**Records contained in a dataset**
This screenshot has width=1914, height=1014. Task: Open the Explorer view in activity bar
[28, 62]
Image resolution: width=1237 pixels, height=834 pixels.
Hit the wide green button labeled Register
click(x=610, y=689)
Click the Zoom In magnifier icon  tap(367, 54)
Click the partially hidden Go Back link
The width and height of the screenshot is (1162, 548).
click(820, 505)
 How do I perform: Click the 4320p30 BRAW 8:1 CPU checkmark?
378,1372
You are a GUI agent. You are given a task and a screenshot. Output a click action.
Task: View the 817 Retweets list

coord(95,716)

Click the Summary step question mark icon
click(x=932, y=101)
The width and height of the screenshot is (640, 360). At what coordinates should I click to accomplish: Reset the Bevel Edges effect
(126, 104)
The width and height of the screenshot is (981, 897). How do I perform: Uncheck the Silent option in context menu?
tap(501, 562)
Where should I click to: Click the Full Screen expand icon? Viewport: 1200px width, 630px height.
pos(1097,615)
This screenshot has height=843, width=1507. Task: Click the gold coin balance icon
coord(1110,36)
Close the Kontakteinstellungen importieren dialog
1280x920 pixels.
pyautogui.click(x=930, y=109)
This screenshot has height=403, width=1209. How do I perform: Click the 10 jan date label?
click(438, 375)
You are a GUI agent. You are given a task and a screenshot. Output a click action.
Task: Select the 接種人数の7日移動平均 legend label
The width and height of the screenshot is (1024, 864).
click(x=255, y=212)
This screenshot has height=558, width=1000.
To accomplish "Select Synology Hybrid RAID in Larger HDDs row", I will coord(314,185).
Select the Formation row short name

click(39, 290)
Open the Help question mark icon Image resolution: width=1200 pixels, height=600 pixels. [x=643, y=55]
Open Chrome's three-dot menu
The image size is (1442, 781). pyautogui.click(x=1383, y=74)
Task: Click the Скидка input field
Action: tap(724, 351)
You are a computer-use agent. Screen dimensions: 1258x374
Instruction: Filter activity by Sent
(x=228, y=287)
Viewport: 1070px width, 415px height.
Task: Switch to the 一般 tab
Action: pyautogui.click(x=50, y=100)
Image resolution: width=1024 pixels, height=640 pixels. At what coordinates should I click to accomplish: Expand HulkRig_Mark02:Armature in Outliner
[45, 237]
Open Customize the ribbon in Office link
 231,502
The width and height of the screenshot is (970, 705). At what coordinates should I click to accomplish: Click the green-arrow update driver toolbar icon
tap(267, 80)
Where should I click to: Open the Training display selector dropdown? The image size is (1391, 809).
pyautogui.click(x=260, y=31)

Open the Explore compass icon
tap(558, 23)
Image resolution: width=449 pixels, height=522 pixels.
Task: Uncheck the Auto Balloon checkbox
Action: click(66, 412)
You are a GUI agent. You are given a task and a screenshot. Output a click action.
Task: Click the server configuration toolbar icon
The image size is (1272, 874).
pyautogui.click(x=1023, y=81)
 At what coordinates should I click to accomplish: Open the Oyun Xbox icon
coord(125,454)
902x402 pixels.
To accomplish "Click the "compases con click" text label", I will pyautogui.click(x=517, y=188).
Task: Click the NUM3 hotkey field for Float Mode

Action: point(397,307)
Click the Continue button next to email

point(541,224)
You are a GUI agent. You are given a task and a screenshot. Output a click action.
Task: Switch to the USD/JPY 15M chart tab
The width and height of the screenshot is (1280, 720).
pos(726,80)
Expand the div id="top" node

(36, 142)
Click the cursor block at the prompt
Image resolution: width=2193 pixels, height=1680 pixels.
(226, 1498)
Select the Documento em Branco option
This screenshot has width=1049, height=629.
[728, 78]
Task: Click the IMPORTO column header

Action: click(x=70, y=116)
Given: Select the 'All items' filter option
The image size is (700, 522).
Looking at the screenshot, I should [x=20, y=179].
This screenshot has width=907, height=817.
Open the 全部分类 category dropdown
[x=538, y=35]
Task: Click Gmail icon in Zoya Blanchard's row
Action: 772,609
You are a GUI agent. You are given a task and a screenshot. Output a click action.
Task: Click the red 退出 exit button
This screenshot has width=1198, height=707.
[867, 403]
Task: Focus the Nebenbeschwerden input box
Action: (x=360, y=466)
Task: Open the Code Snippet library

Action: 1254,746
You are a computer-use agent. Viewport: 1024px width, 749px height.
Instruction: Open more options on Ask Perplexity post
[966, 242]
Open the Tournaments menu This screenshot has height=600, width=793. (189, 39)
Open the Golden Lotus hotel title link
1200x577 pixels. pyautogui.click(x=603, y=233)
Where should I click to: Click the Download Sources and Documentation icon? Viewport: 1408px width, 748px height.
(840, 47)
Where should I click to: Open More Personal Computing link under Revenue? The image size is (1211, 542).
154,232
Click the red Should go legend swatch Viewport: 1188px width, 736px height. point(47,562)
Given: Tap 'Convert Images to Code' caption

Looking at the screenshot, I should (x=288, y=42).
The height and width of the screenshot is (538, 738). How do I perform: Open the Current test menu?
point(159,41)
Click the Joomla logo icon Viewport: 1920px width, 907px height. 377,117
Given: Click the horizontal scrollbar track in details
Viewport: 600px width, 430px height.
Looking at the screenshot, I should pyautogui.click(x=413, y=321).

**What you need to do**
State the number of lines in the data that include the string "legend", and add nothing else.

**Answer to the problem**
2